__About this exercise__. Please transcribe, word for word, only the lines from the one containing "Where should I" through the last line of the records below, both included, and leave out every picture.

:::::

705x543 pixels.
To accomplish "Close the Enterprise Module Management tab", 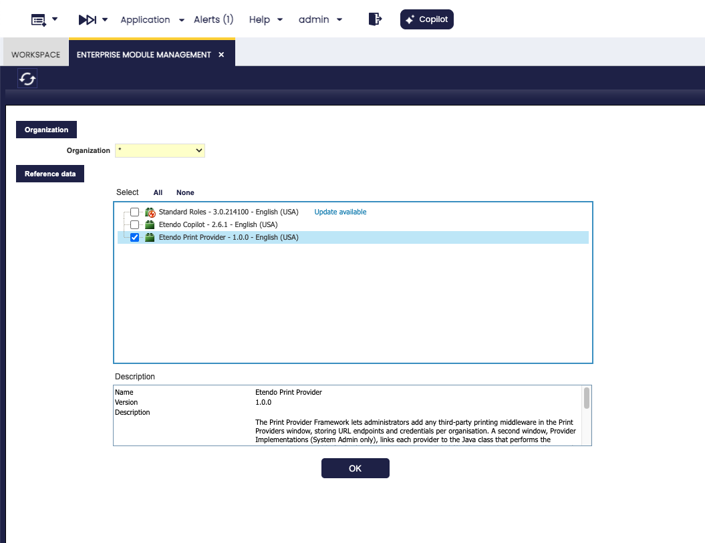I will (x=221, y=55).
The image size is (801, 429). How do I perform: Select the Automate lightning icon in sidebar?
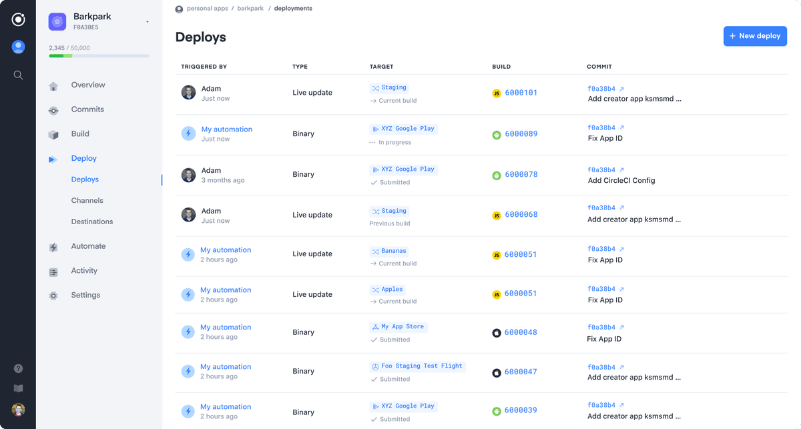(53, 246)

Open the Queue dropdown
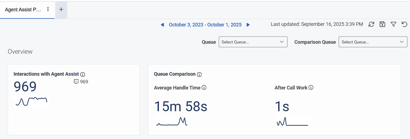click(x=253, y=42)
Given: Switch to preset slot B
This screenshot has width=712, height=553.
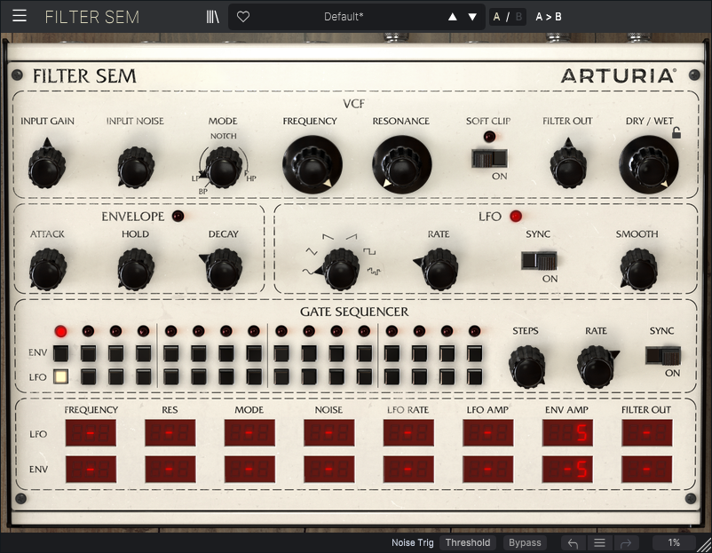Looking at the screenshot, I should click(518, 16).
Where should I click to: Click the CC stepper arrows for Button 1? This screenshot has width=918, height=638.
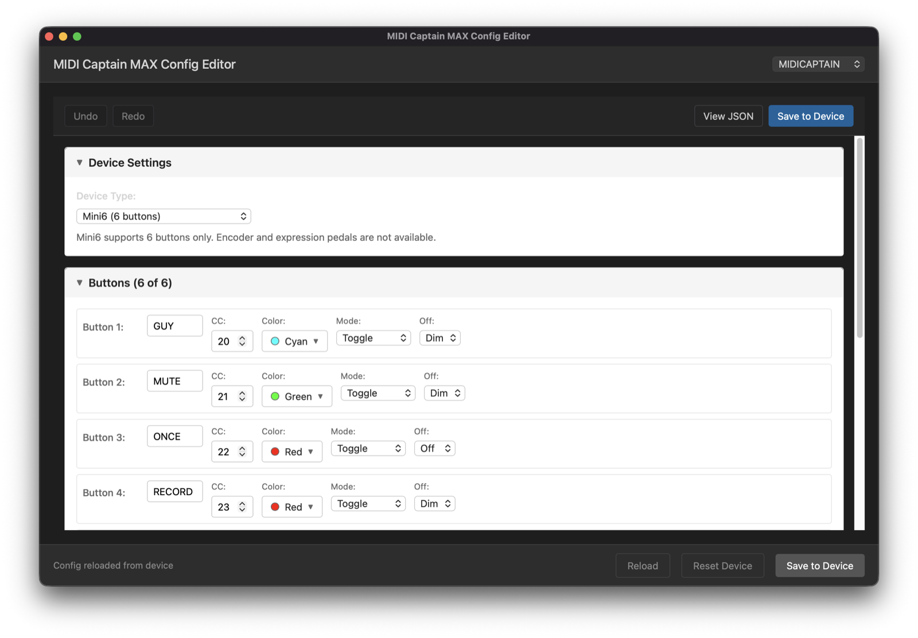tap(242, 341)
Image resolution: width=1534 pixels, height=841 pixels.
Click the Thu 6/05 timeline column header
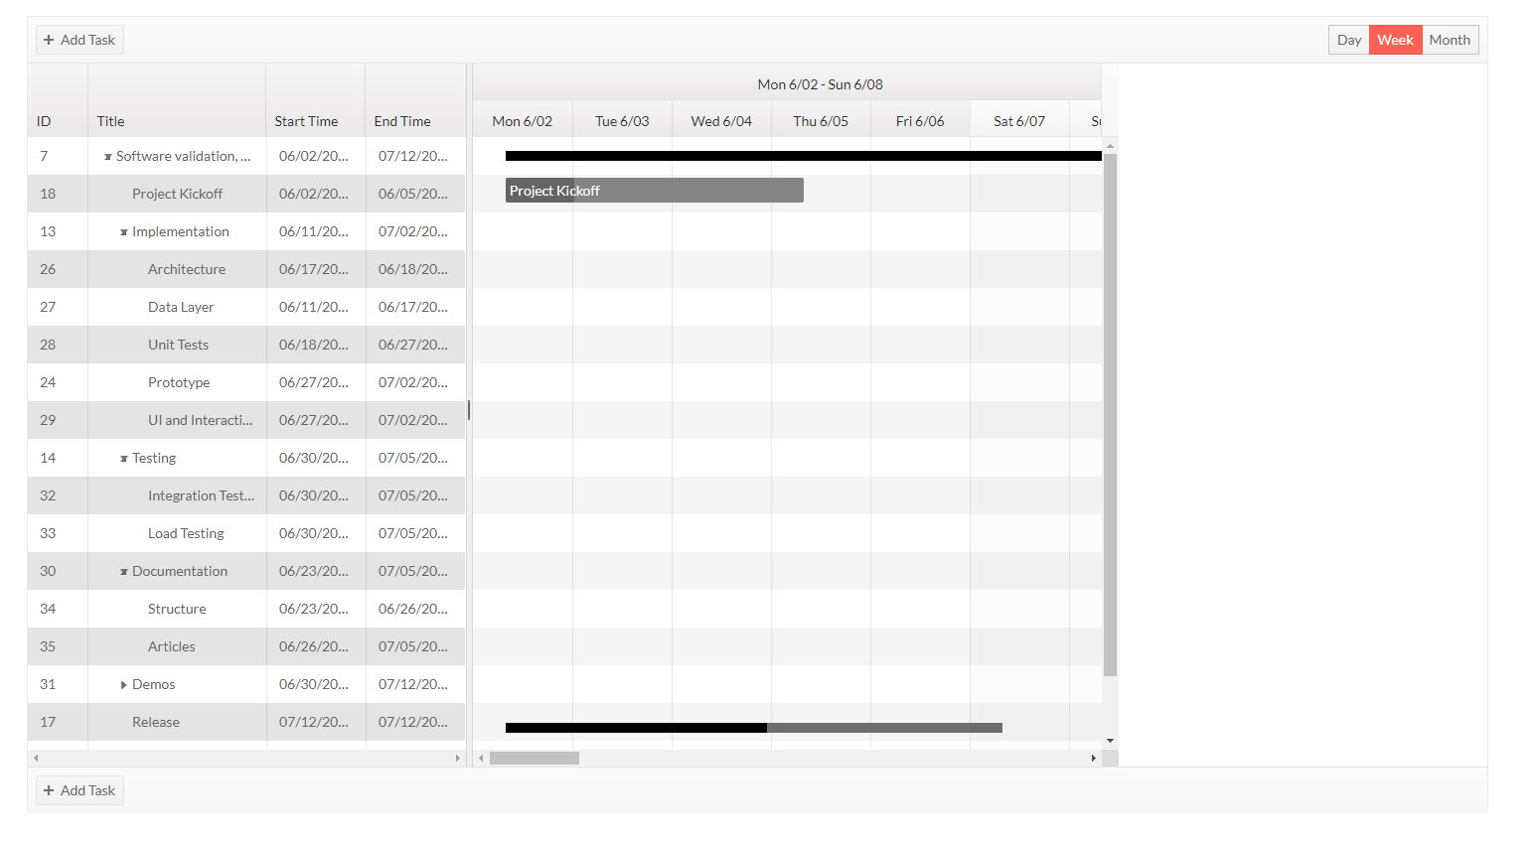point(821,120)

:::::

__Output for this task__.
Where should I click to: Click the CC stepper arrows for Button 1? This screenshot has width=918, height=638.
tap(242, 341)
Image resolution: width=1534 pixels, height=841 pixels.
Click the Thu 6/05 timeline column header
point(821,120)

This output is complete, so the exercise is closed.